This gets us to the main issue of gaming World War I tactical combat: the rules must somehow reflect this evolution in tactics. Unlike ASL, which can represent the tactics of its intended era relatively well with a single system, any World War I tactical system requires the ability for armies and tactics to evolve over time. Indeed, each nationality represented needs its own specific path of progress incorporated into the rules. Here we arrive at the deadly one-two punch of using ASL for WWI. Not only, as described above, is ASL basically at the wrong scale to simulate WWI tactics (at least for most combatants for most of the war), but ASL represents a form of war that is more static than not in its basic tactical nature (the weapons evolved at a much quicker pace).
So, how does GWASL do?
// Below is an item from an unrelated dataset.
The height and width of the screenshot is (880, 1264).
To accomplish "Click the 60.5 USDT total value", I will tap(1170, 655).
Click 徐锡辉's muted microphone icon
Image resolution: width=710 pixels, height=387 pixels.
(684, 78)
Here’s your first clue: the rules to GWASL are a whopping 10 pages long. But even that is misleading. Most of that is vehicle and gun and designer’s notes. The actual RULES designed to transport ASL into the World War I era are only THREE PAGES. THREE. Did you read that? THREE. As in ONE, TWO, THREE. Three little pigs. Three blind mice. Three tenors. There are more HORSEMEN OF THE APOCALYPSE than RULES PAGES in this module.
Here are the subjects these rules address, with commentary:
- Basic squad rules. No smoke grenades, no spraying fire or assault fire (except Stosstruppen), no deployment, only crews for SW. For some unexplained reason, “the printed firepower of a non-crew MMC is DOUBLED for use in Close Combat.” This is a bizarre rule as, since all units are doubled, it HAS NO EFFECT, except in cc against crews and SMC. Odds of 8:8 turn out to be exactly the same as odds of 4:4. Go figure.
- Squad values. This first module only features British and German troops. The squad values for these two nationalities will raise eyebrows, because Daglish decided that this was an era of low relative firepower, as units were more dispersed in order to deal with enemy fire, but did not have the communications or tactics yet to maximize firepower under those conditions.
- Thus the strongest unit in this module is a 4-5-8 British elite squad. A 1st-line British squad is only a 4-4-7; a 2nd-line squad is a 3-4-6 and a green squad is a 3-3-6.
- The Germans are even worse. Their elite squad is only a 3-5-8, their 1st-line squad a 3-5-7, their 2nd-line squad a 3-4-6, and their conscript squad a lowly 3-3-5. Late in the war they get a 4-4-8 Stosstruppen squad. There is no explanation as to why German troops are represented as being so inferior to British troops (and there seems to be no historical justification for it, either).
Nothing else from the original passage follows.